- Problem description -
Isolate every line in the records below with "click" in it.

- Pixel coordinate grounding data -
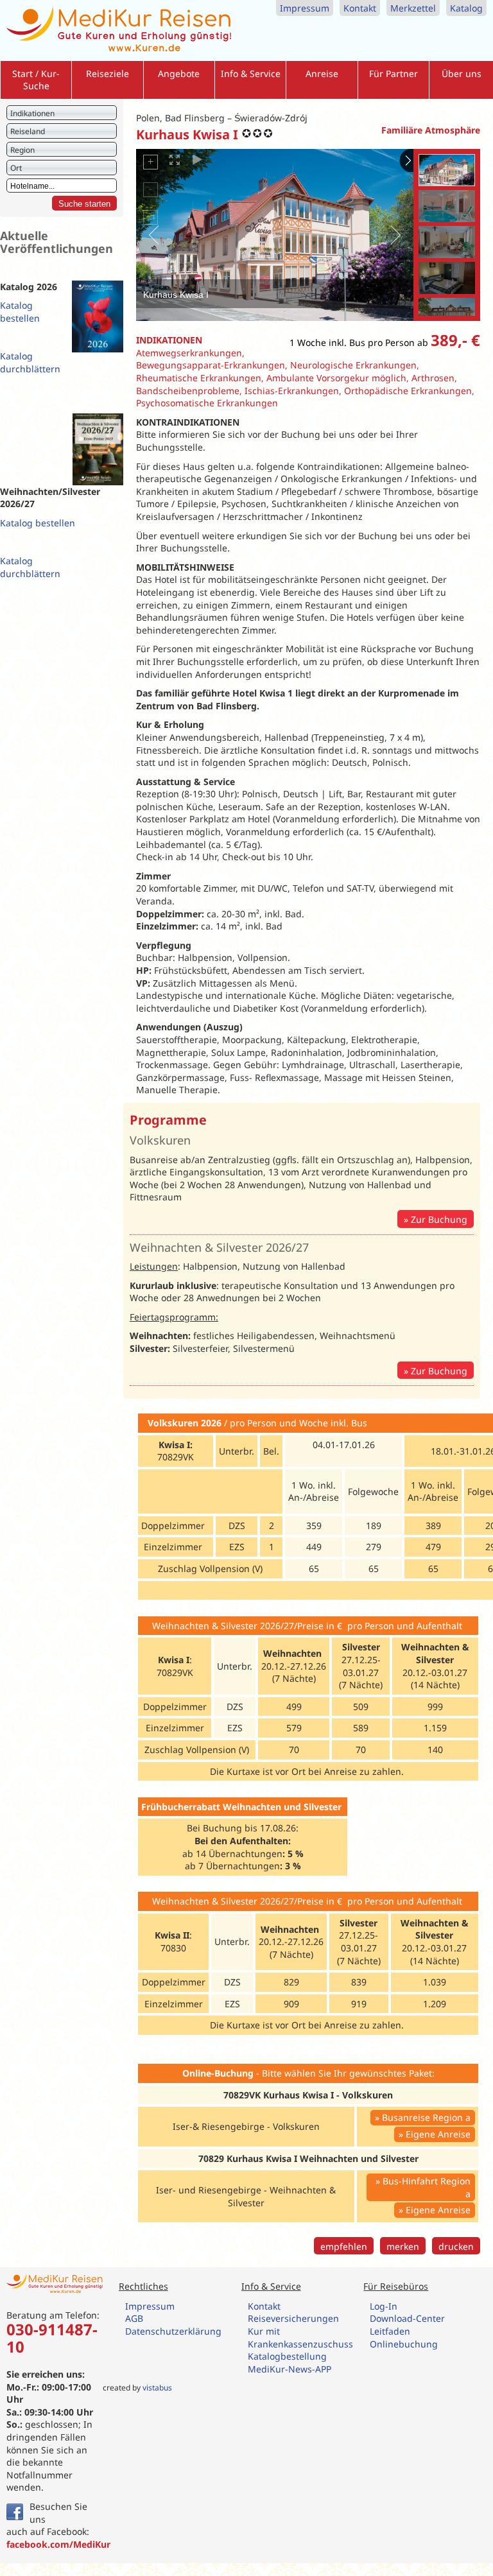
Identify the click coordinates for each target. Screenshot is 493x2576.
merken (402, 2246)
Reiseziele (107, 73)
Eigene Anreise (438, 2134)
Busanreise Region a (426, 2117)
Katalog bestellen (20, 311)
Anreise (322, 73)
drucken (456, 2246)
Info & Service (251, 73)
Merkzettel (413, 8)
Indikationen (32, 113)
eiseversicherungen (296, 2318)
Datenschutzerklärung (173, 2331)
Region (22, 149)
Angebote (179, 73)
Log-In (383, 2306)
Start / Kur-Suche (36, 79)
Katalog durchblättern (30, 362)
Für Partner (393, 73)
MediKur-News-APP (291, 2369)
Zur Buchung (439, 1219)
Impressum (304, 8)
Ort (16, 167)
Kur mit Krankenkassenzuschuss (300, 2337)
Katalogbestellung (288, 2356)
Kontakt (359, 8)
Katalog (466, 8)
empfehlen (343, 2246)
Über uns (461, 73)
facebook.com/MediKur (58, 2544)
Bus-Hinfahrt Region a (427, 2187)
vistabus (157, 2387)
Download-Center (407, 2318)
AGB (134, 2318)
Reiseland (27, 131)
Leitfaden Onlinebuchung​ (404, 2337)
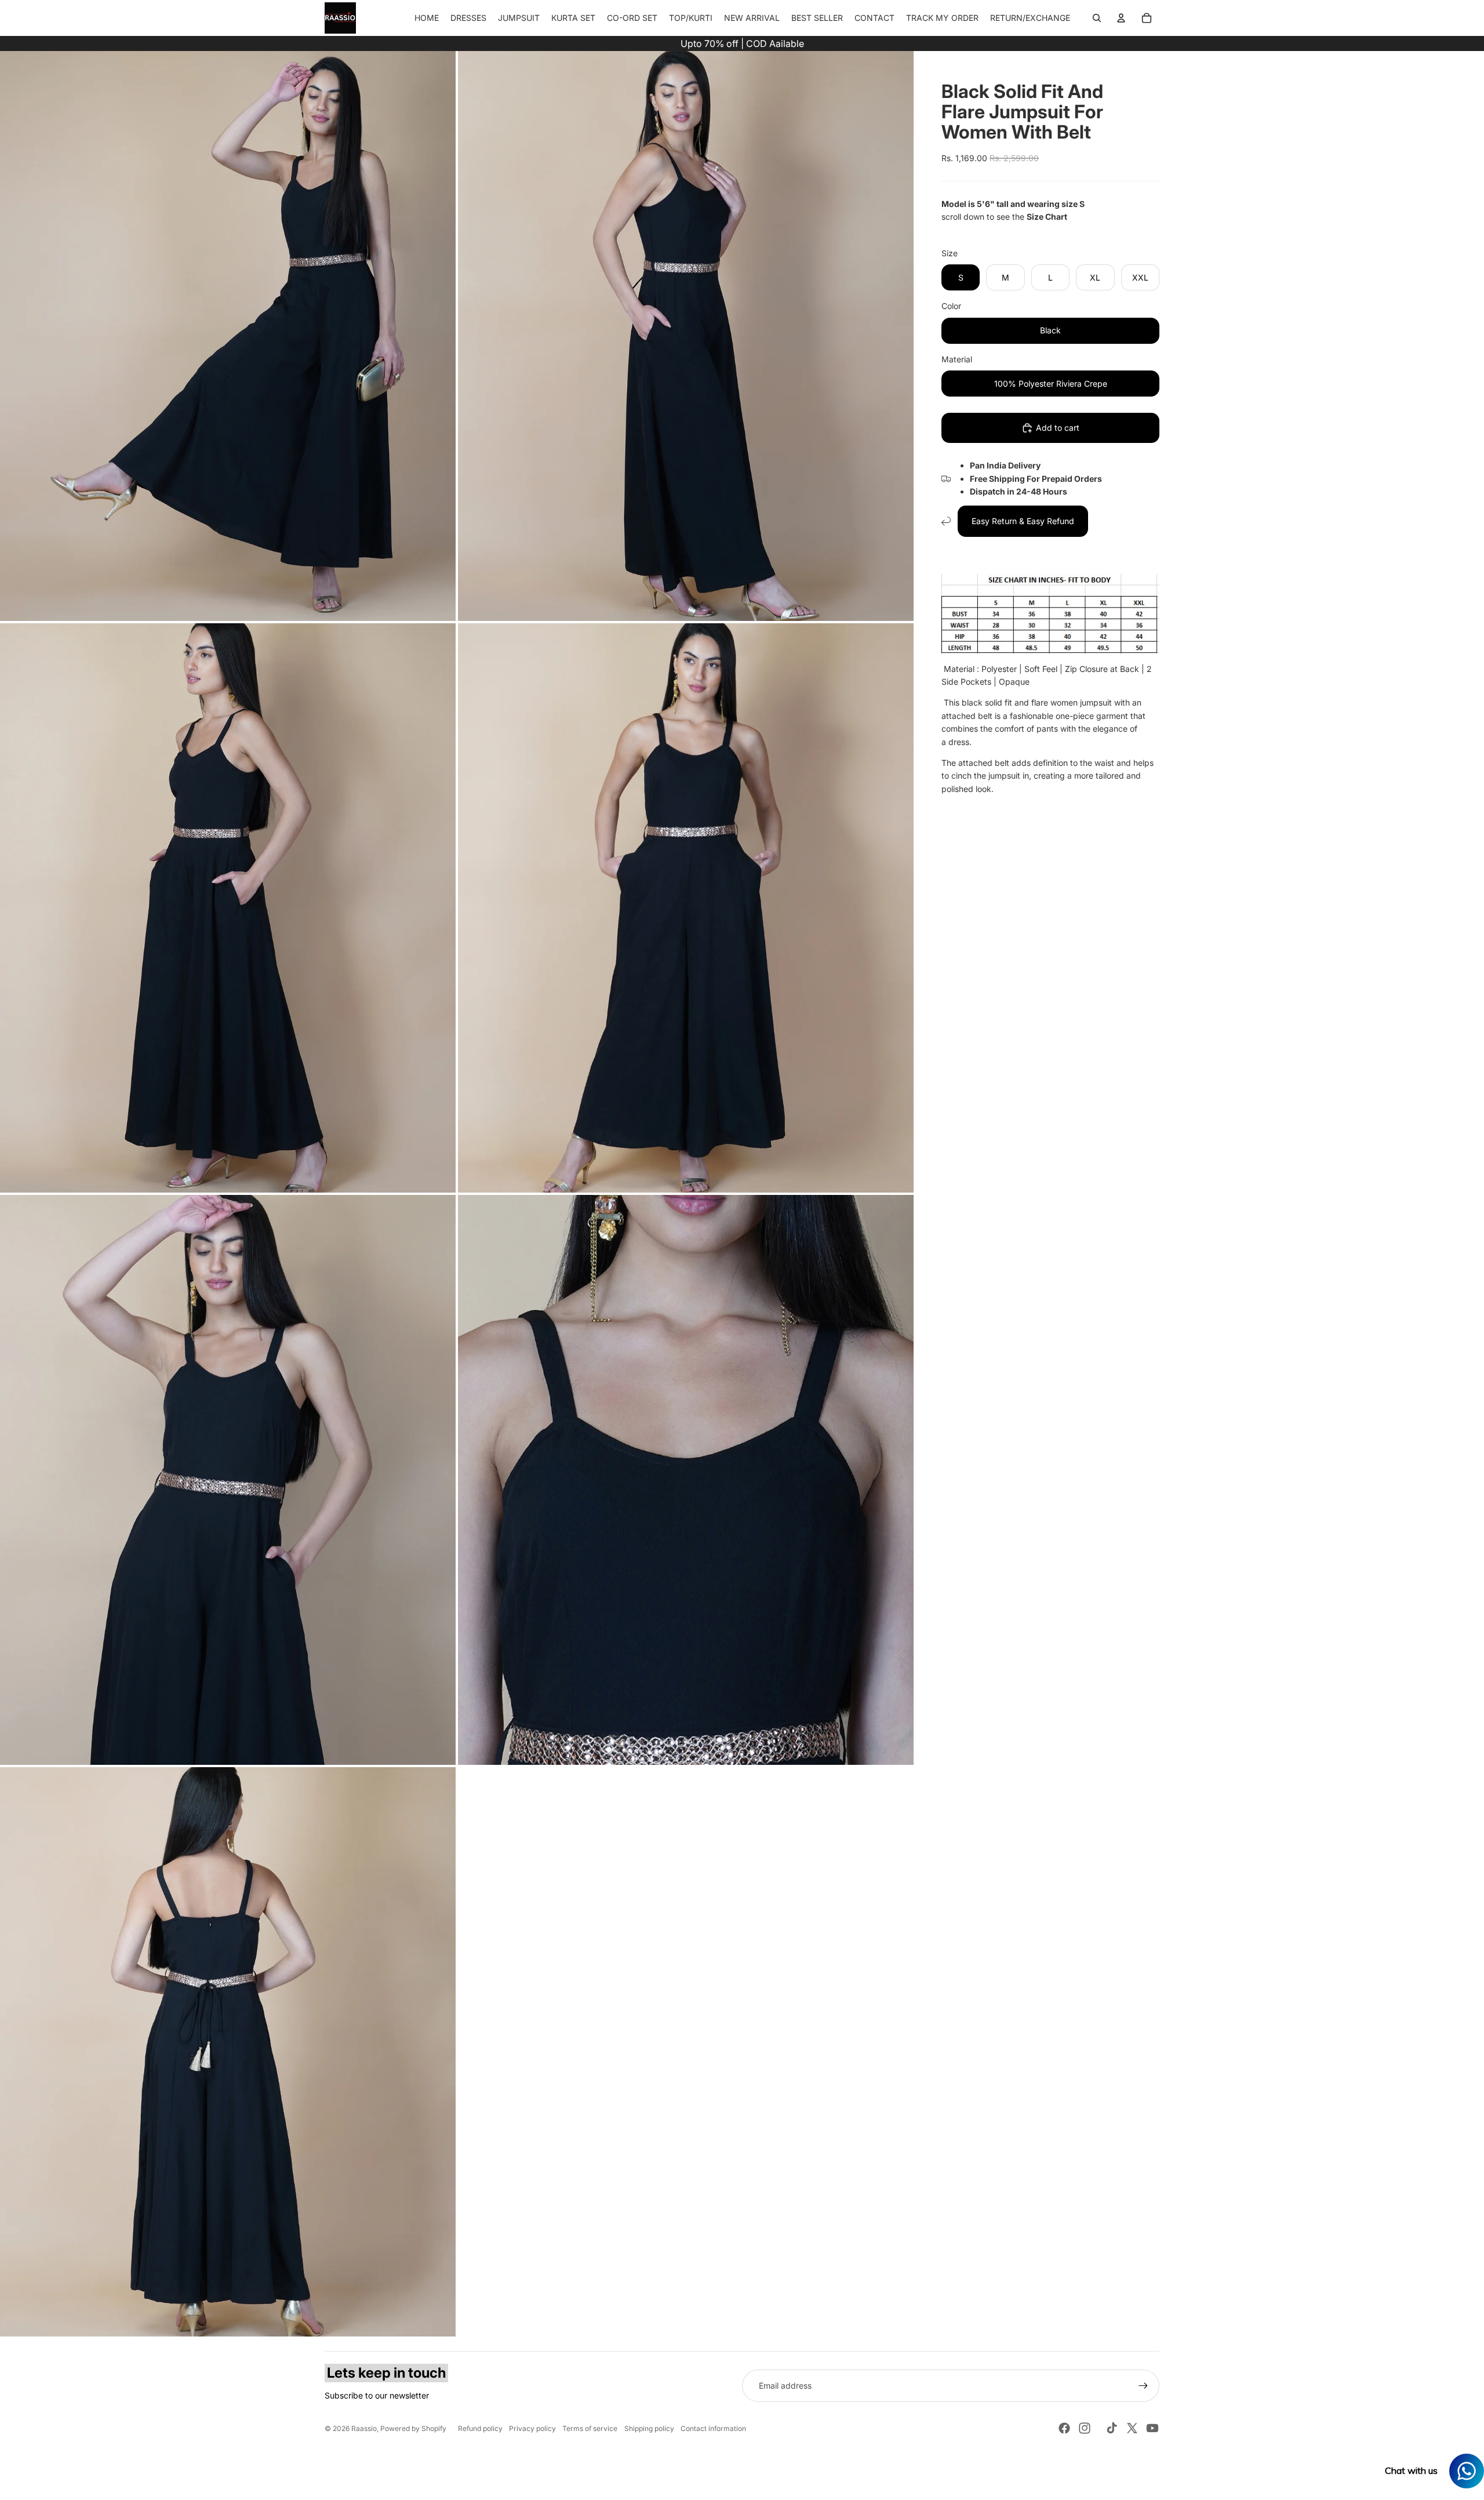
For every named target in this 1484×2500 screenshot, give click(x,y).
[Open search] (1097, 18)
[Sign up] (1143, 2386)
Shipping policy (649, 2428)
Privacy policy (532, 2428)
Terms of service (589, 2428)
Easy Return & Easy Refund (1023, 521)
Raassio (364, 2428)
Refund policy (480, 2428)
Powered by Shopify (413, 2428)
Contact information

- Response to this exercise -
Identify the click coordinates for each target. Screenshot is 493x2576.
For every named target in this 1484×2500 screenshot, give click(x,y).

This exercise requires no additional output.